▼

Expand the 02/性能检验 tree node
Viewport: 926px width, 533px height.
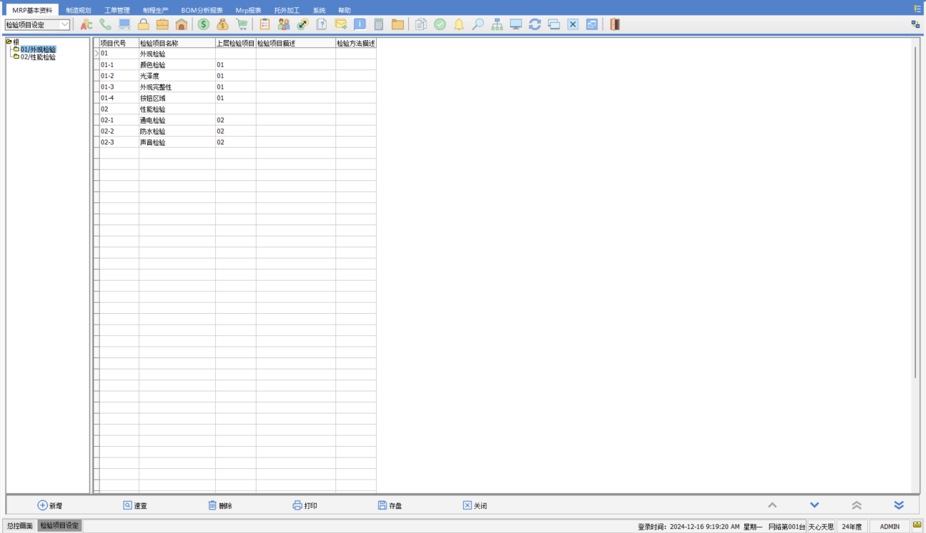pyautogui.click(x=38, y=57)
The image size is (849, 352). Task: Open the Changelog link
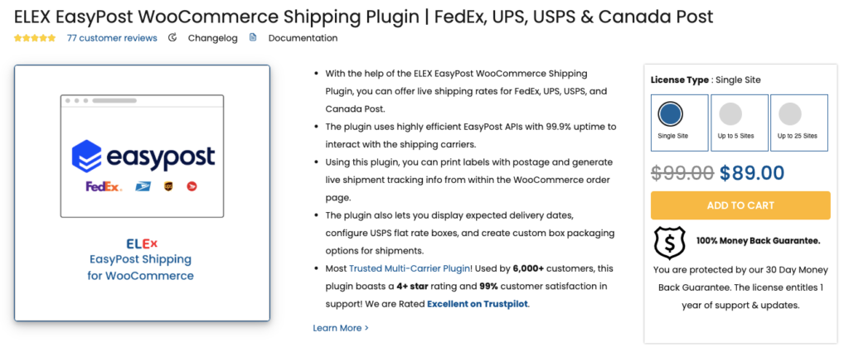[x=211, y=38]
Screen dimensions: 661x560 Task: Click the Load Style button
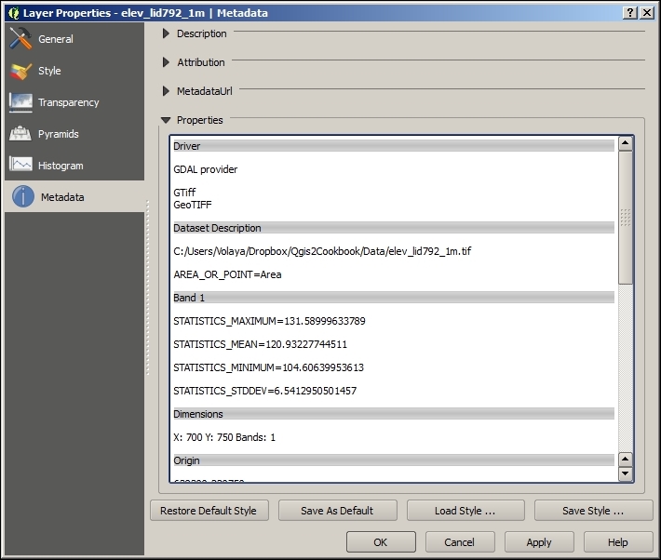pos(465,511)
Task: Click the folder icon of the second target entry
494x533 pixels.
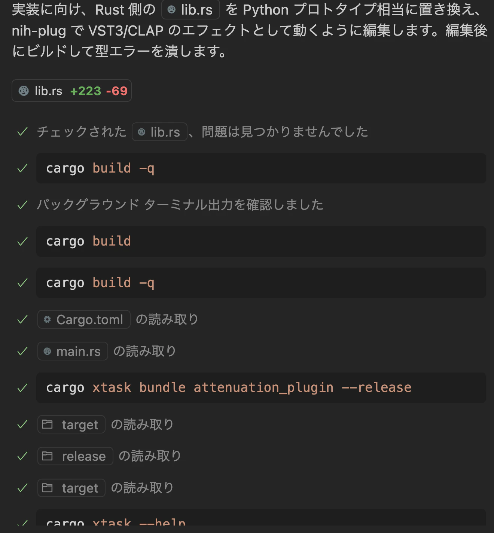Action: click(48, 487)
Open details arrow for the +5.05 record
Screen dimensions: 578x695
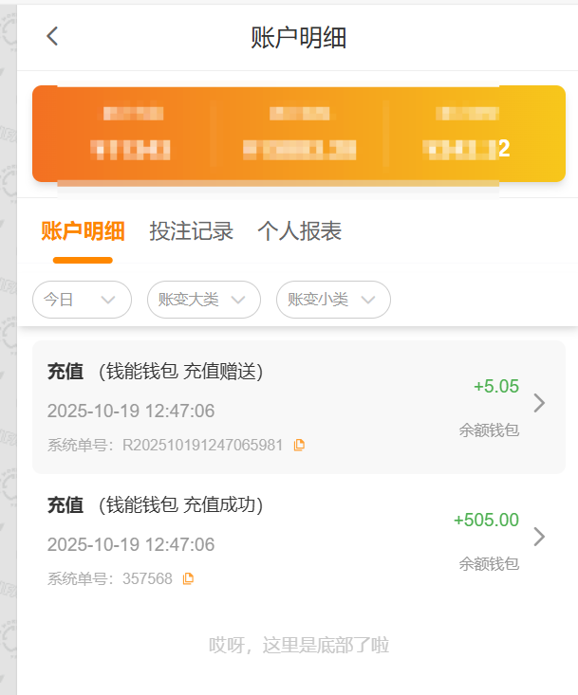pos(539,403)
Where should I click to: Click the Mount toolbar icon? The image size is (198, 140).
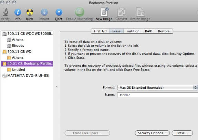44,12
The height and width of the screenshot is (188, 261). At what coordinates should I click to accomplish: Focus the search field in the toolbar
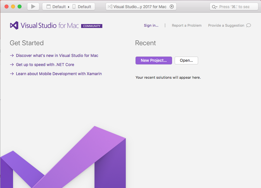(234, 7)
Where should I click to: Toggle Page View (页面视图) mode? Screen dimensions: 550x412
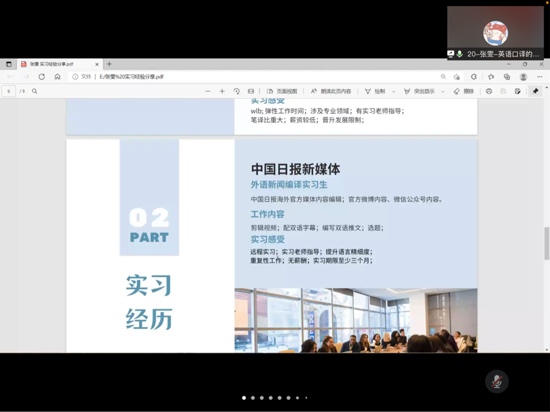[x=282, y=91]
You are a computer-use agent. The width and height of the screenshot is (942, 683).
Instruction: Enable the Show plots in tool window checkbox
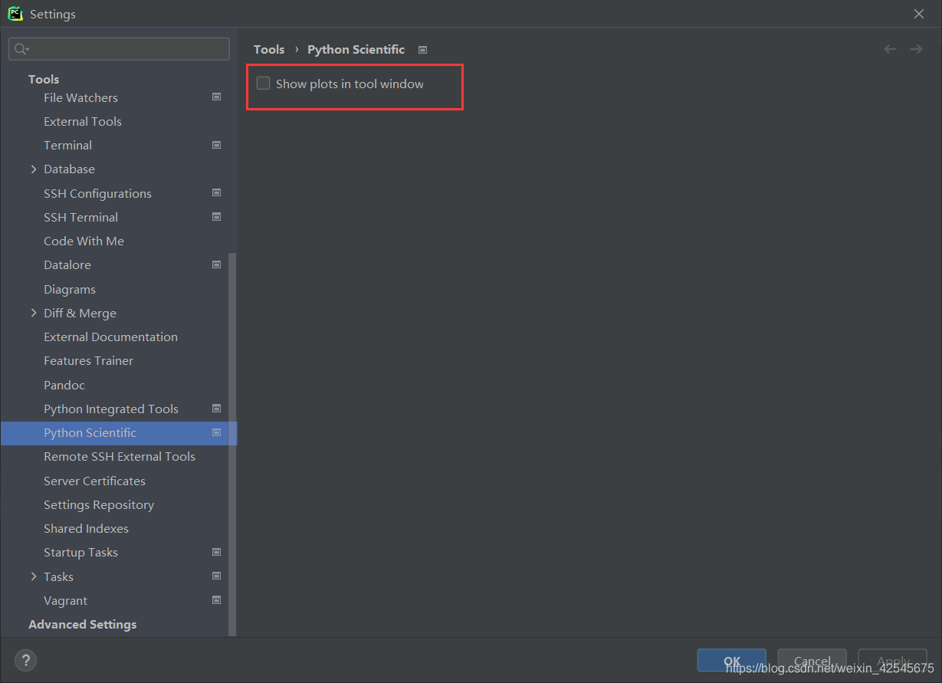click(263, 84)
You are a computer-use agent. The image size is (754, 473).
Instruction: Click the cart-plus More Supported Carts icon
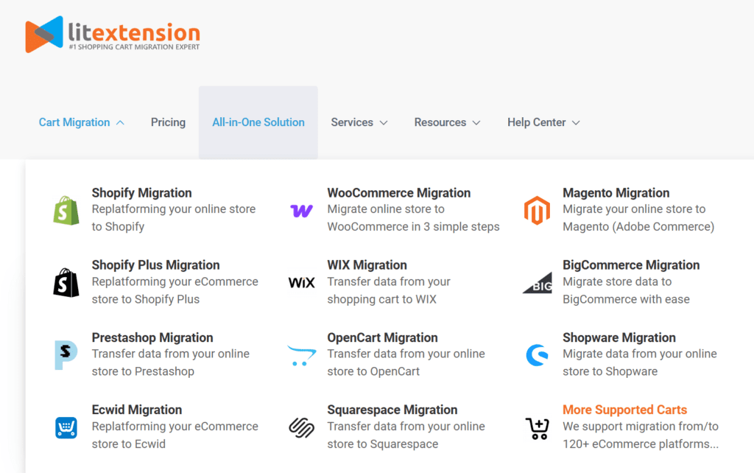[x=537, y=428]
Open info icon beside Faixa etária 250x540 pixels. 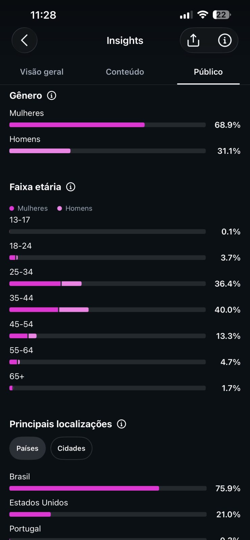[71, 187]
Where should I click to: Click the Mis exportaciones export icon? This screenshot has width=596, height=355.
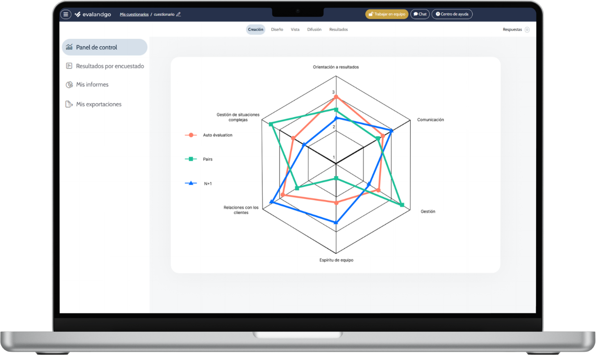[x=69, y=104]
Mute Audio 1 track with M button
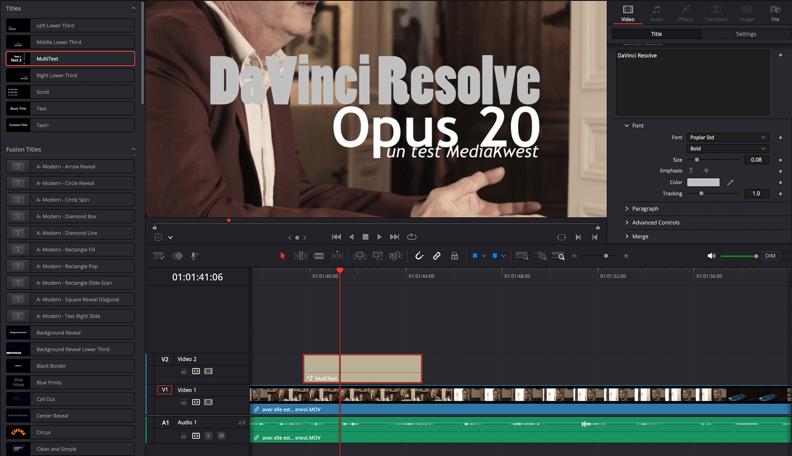 (x=221, y=436)
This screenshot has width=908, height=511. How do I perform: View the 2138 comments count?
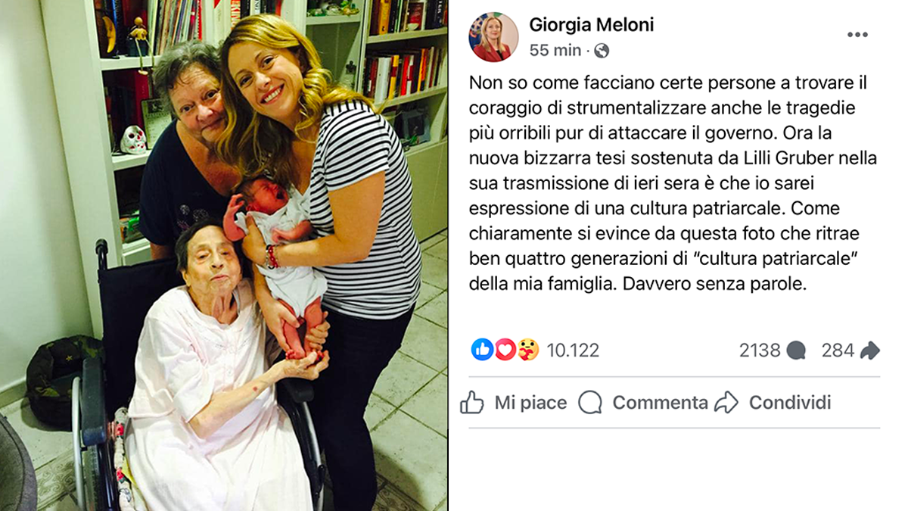coord(760,351)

▲

(INSTRUCTIONS FOR THE TASK) Filter the records above for the string "agent" and copy each matching line.

(WRITTEN RESPONSE)
You are a computer-use agent. The width and height of the screenshot is (942, 683).
You are a computer-use agent. The image size is (754, 473).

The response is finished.